Share

3. Aku menyukaimu

Author: Harucchi
last update Last Updated: 2025-06-12 19:23:02

Ini mencurigakan.

Walau pulang terlalu larut, tetapi ... tidak ada lemparan remote TV, atau jambakkan rambut seperti yang Sara duga. Dia sampai di gudang—alias kamarnya, dengan selamat walau diiringi suara tertawaan Paman dan Bibi sepanjang langkah. 

Usai menghela napas panjang, Sara menghempaskan tasnya ke lantai. Dia beralih ke tumpukan kardus di ujung ruangan—tempat dia menyimpan pakaian, hendak mengganti pakaian tidur.

Namun, betapa terkejut Sara menemukan semua isi kardus itu kosong dan bersih. Semua pakaiannya tidak ada! 

Napasnya seketika memburu. Pikirannya melayang pada sikap Paman dan Bibi yang terlalu santai meski dia pulang terlambat. Rupanya, pakaian bersih Sara yang jadi sasaran. Ini bukan pertama kalinya.

Langkahnya tergopoh menuju tempat di mana baju Sara pernah berakhir mengenaskan. Di dalam tempat sampah? Tidak ada. Di dalam WC? Tidak ada. Sara berlari ke halaman depan, mencari-cari jejak sisa pembakaran, namun tidak juga dia temukan.

Tiba-tiba terdengar suara tawa Bibi. Bibi baru saja berdiri di ambang pintu, "Sana ke depan! Cari di luar!"

Sara mengepalkan tangan, dadanya bergemuruh. Tanpa menatap Bibi, dia berlari ke luar rumah. Pandangannya menyapu sekitar. Lalu ditemukannya beton tutup saluran got yang sedikit terangkat. Bergegas dia memindahkannya walaupun berat.

Air mata Sara seketika tumpah begitu menemukan tumpukan pakaiannya, termasuk seragam kerja yang akan dia kenakan besok berada di sana—menyatu dengan genangan hitam. 

Napas Sara lantas tertahan saat dia menemukan benda lain—robekan foto terakhir Mama, satu-satunya yang dia punya. Hancur menjadi kepingan kecil berserakan, sebagian hanyut saat dia mengangkat pakaiannya.

Bahu Sara berguncang hebat.

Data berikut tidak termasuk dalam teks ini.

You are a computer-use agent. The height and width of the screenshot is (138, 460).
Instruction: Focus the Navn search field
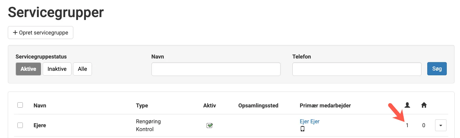coord(216,69)
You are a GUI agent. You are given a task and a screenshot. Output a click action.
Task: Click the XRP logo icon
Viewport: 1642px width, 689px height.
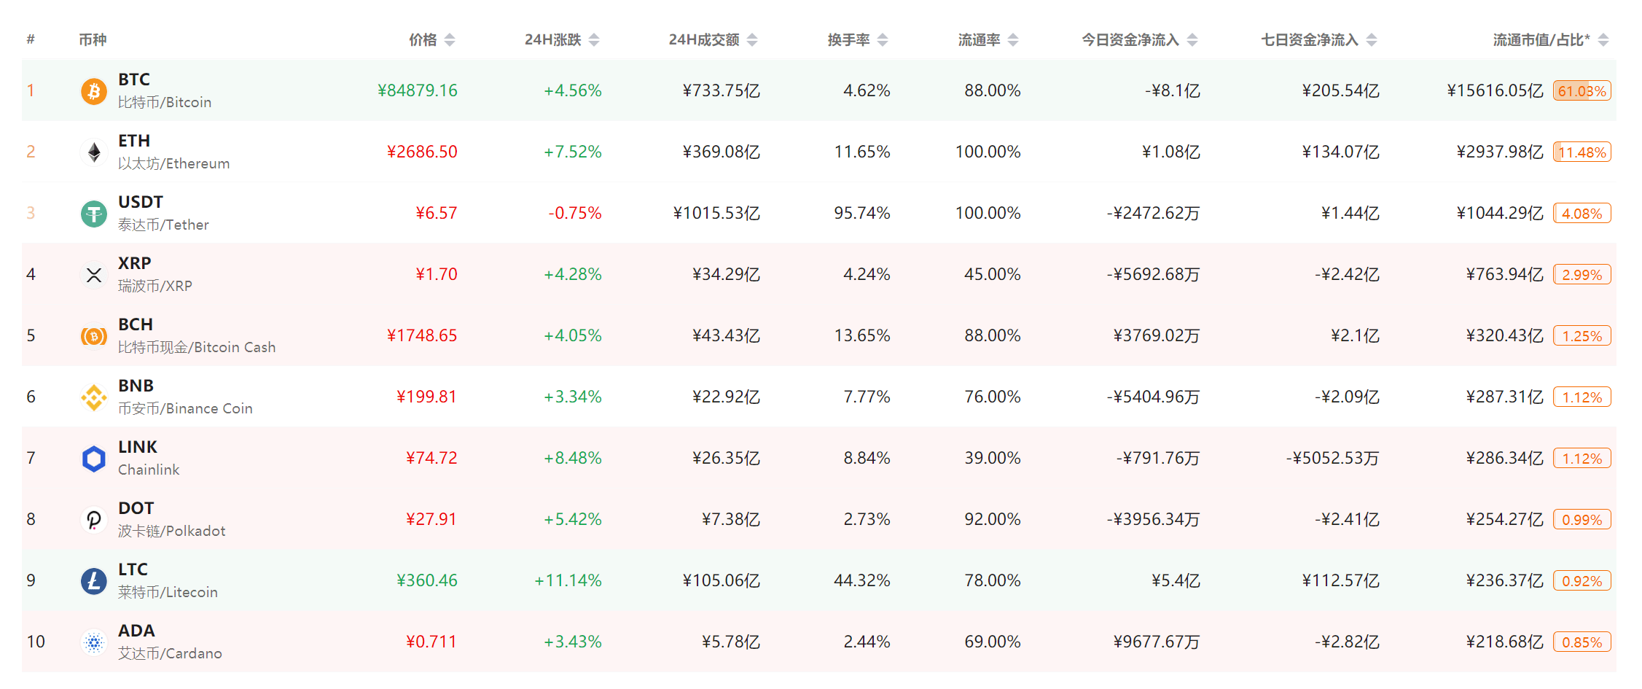coord(93,275)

Tangisnya pecah, suaranya mengundang perhatian warga yang berkumpul di pos tak jauh dari sana. 

Seorang Bapak berdiri sambil menggeleng pelan melihat Sara menangis memunguti pakaian yang menyatu dengan lumpur hitam satu per satu. 

Setiap malam sebelum tidur, Sara terbiasa mengajak bicara Mama melalui foto itu. Sekadar bercerita sambil mencurahkan rindu. Sekarang, tidak ada satu pun benda yang bisa mengingatkannya dengan wajah Mama.

Sara menggeram dalam tangis, tangannya berhenti sejenak, mengepal kencang di atas aspal.

Tidak. Paman dan Bibi tidak pantas hadir di pernikahannya. Mereka tidak perlu tahu kehidupan barunya. Sara tidak akan biarkan mereka mengontrolnya lagi.

Mereka memisahkan Sara dengan kenangan terakhirnya dengan Mama. Dan itu jauh lebih menyakitkan dari setiap pukulan dan sundutan rokok yang pernah dia terima.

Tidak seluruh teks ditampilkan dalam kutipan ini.